System: You are a Mattermost support expert. Answer the user's question using
        ONLY the forum posts provided below. If the answer isn't in the posts, say so.

[Post 1 — "How to configure LDAP with SSO" by someuser]
We had the same issue. The key is to set the LDAP filter correctly in the
System Console under Authentication > AD/LDAP. Make sure your BaseDN...
(up to 1000 chars per post)

[Post 2 — "LDAP + Okta SSO setup guide" by otheruser]
...

User: How do I configure LDAP with SSO?

Step 5: Generate the answer

The LLM reads the prompt and generates a coherent, synthesized answer. It is instructed to answer only from the provided posts and to cite sources where relevant.

Step 6: Display

The answer is shown prominently in the UI. Below it, the source forum posts are shown as collapsible sections with links back to the original threads.


What "transfer" means

There is no transfer between systems. Everything happens on the server:

User question
     │
     ▼
Embedding model (local, on server)
     │
     ▼
Qdrant (local, on server) — returns post IDs + metadata
     │
     ▼
Postgres (local, on server) — returns full post text
     │
     ▼
LLM prompt assembled in memory
     │
     ▼ (if using Ollama)
Ollama (local, on server) — generates answer
     │
     ▼
Answer displayed in browser

When using Ollama, no data leaves your server. The forum posts, the question, and the generated answer all stay within your infrastructure.
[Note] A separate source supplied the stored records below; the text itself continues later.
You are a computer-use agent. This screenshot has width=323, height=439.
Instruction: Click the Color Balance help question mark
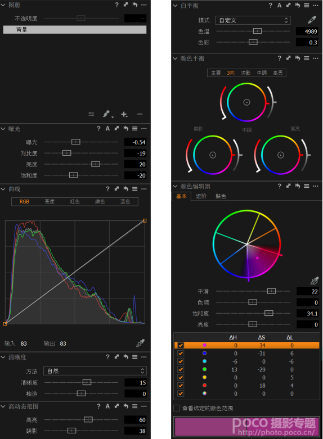(279, 58)
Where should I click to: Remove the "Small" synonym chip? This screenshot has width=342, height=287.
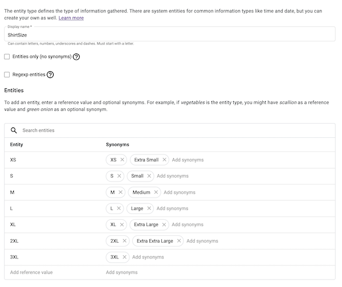click(149, 176)
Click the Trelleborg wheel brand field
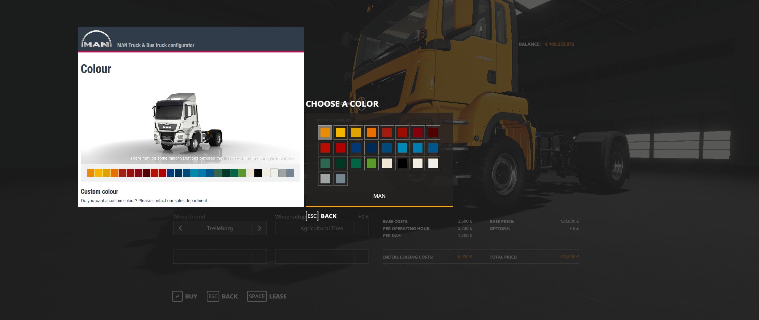 (x=220, y=228)
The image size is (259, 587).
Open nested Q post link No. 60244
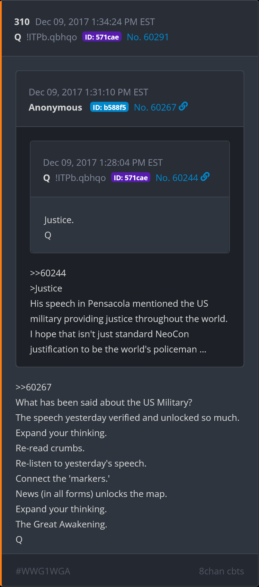pos(177,178)
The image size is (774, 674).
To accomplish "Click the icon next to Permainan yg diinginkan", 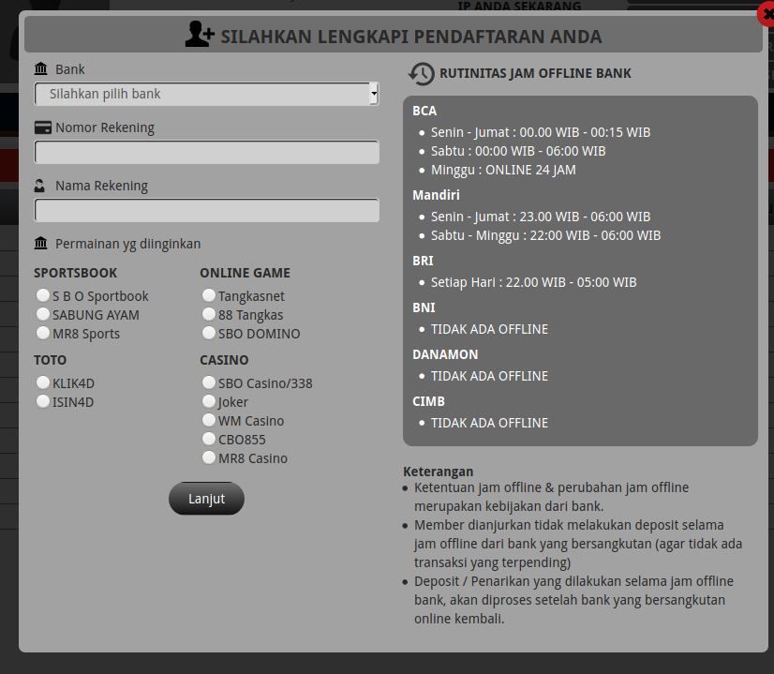I will 41,244.
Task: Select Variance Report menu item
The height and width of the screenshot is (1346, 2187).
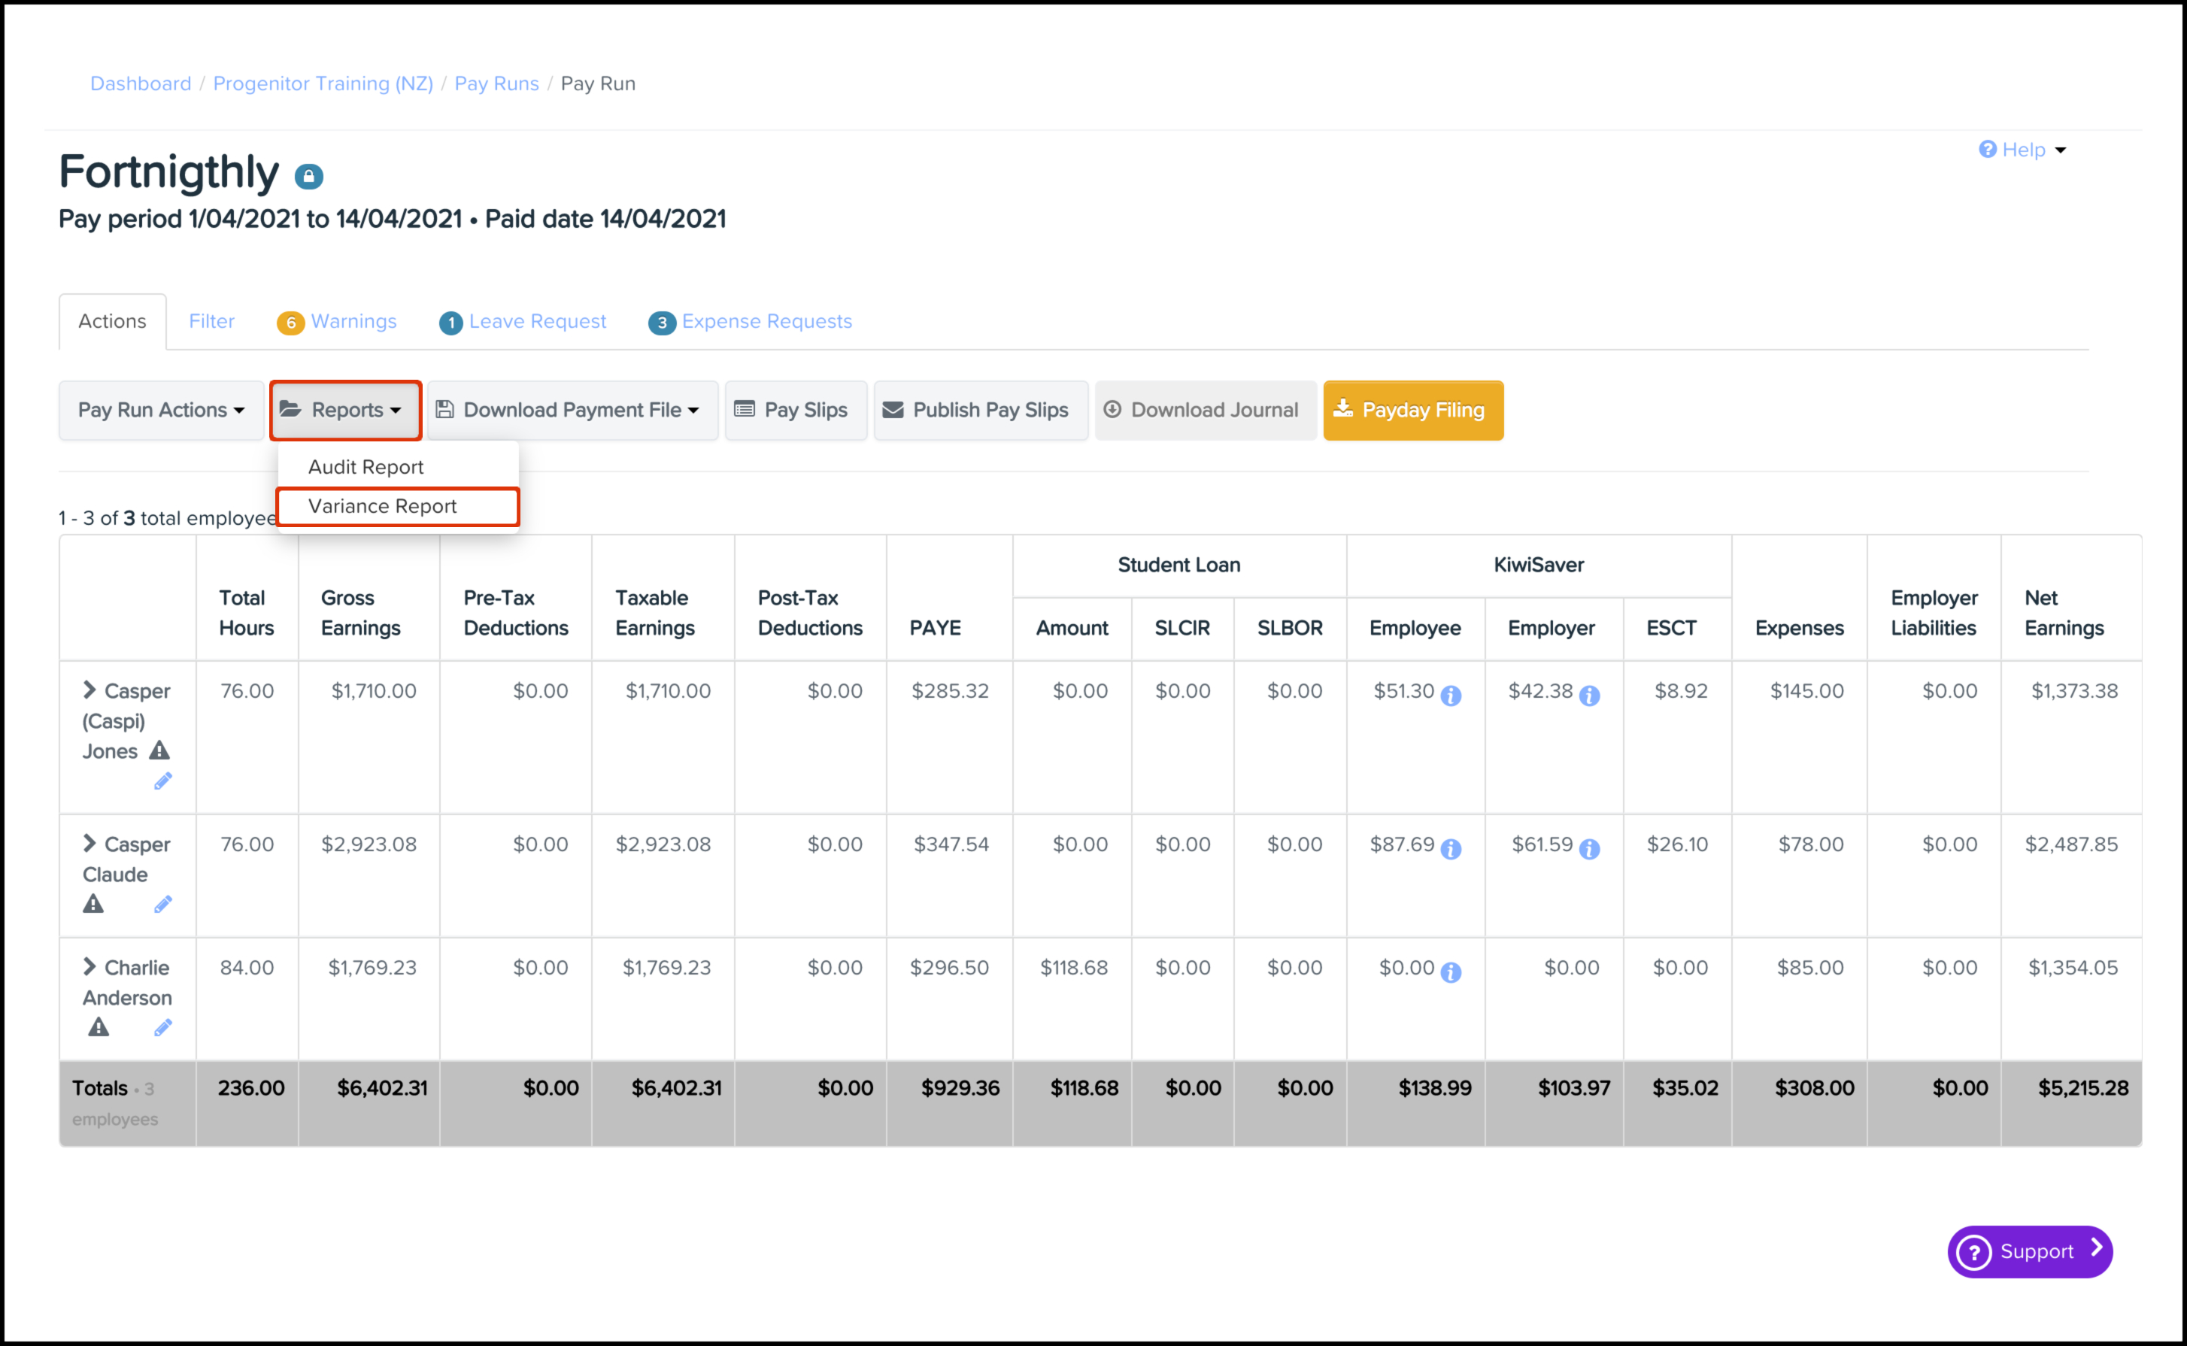Action: [x=383, y=506]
When using OpenAI or Anthropic, the prompt (question + retrieved post text) is sent to their API. The forum data in the prompt is not stored by these providers beyond the request, but it does leave your server.


Provider options

Configured via LLM_PROVIDER in .env. No code changes needed to switch.
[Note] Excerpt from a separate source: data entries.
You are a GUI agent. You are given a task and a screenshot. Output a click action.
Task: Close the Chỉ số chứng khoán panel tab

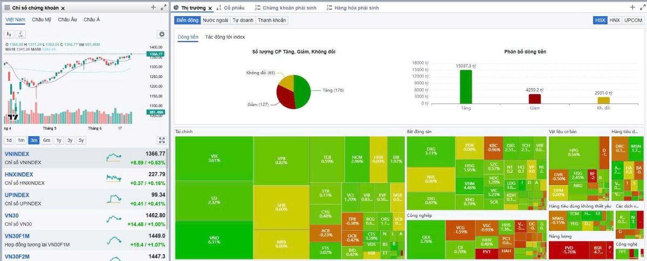coord(63,8)
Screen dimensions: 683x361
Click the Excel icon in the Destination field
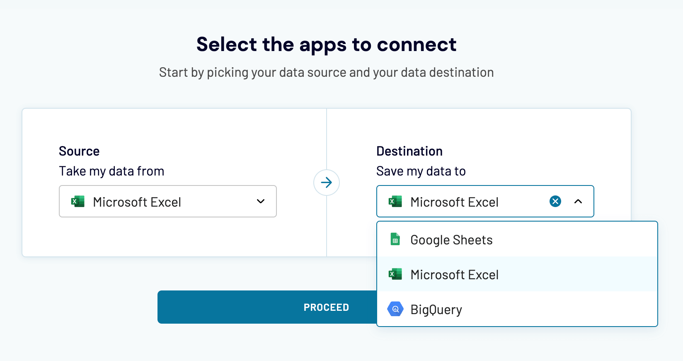click(x=395, y=201)
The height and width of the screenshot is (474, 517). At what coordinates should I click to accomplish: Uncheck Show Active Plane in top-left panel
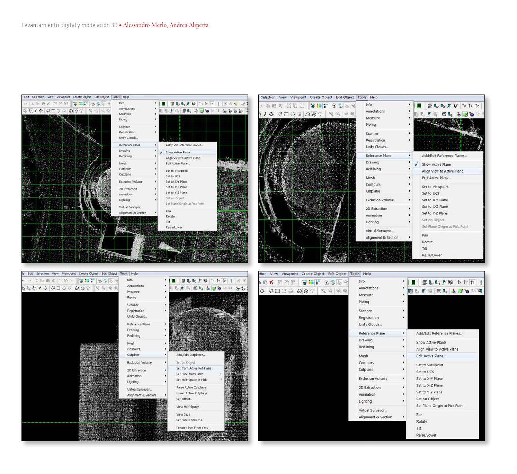pos(178,152)
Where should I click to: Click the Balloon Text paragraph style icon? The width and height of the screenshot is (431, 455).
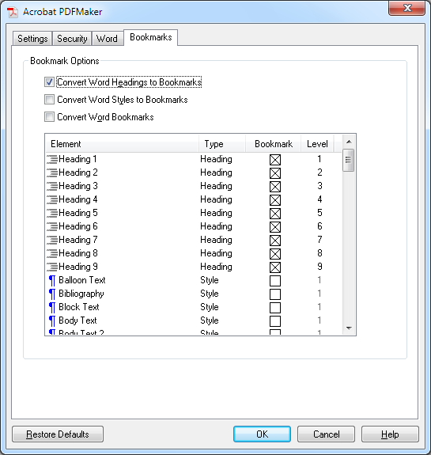click(52, 281)
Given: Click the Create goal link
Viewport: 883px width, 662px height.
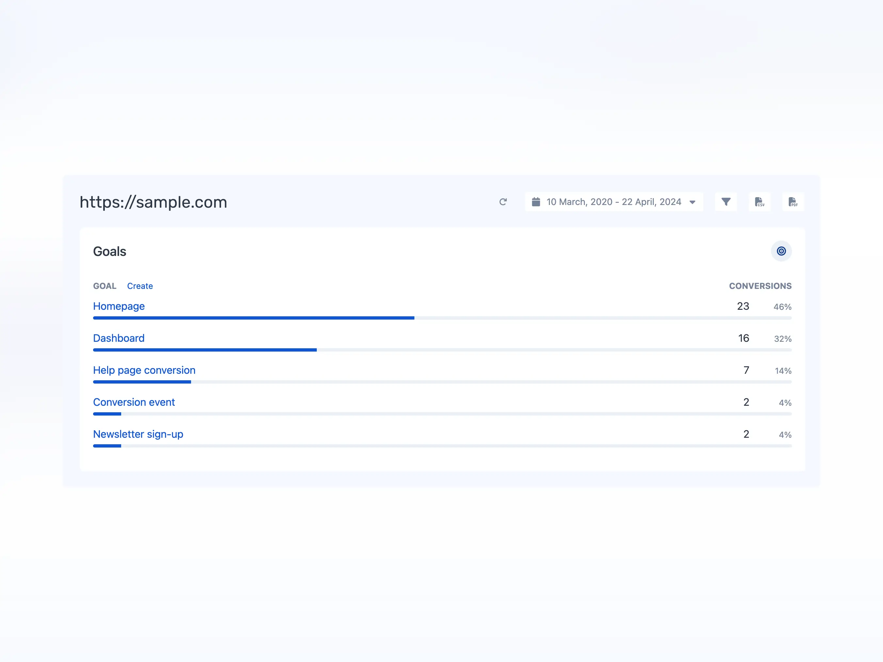Looking at the screenshot, I should point(140,286).
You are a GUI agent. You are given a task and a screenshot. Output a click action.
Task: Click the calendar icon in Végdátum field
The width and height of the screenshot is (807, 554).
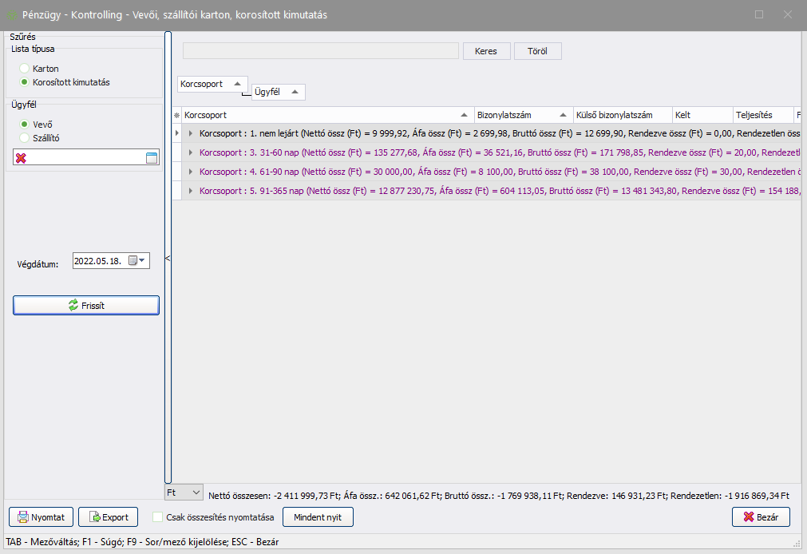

Provider Sovereign Quality Latency Cost
ollama Yes — stays on server Good (depends on model) 5–60s on CPU Free
anthropic No — data sent to Anthropic Excellent 2–5s ~$0.01–0.05/query
openai No — data sent to OpenAI Excellent 2–5s ~$0.01–0.05/query

Ollama hardware requirements

Ollama runs open-source models locally. Performance depends on available RAM and GPU:

Model RAM needed CPU speed GPU speed
Llama 3.1 8B ~8 GB ~2 tok/s ~60 tok/s
Mistral 7B ~8 GB ~2 tok/s ~60 tok/s
Qwen2.5 14B ~16 GB ~1 tok/s ~40 tok/s
Llama 3.1 70B ~48 GB very slow ~30 tok/s

At ~2 tok/s on CPU, a 200-word answer takes ~2 minutes. Acceptable for async use. A GPU server cuts that to ~10 seconds.

Setting up Ollama

Ollama runs as a Docker service (already in docker-compose.yml). Pull a model once after the stack is up:

docker compose exec ollama ollama pull llama3.1

Then set in .env:

LLM_PROVIDER=ollama
LLM_MODEL=llama3.1

Why not just use the LLM without retrieval?
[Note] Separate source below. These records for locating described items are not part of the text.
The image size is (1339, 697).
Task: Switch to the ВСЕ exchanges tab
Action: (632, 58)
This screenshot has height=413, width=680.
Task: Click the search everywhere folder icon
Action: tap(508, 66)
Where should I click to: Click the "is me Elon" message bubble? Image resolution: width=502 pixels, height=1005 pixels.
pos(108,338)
A general-purpose LLM knows about Mattermost from its training data, but:

  • Training data has a cutoff — recent forum discussions aren't included
  • It may hallucinate specific configuration details
  • It doesn't know about your users' specific real-world issues and solutions

RAG grounds the answers in actual forum content — real questions, real solutions, posted by real Mattermost users and staff. The LLM's job is synthesis and clarity, not recall.


Prompt design

The system prompt instructs the model to:

  1. Answer only from the provided posts (no hallucination)
  2. Say explicitly if the posts don't contain enough information
  3. Cite which post or author information comes from
  4. Be specific and technical rather than vague

This makes answers verifiable — every claim in the answer can be traced to a source post.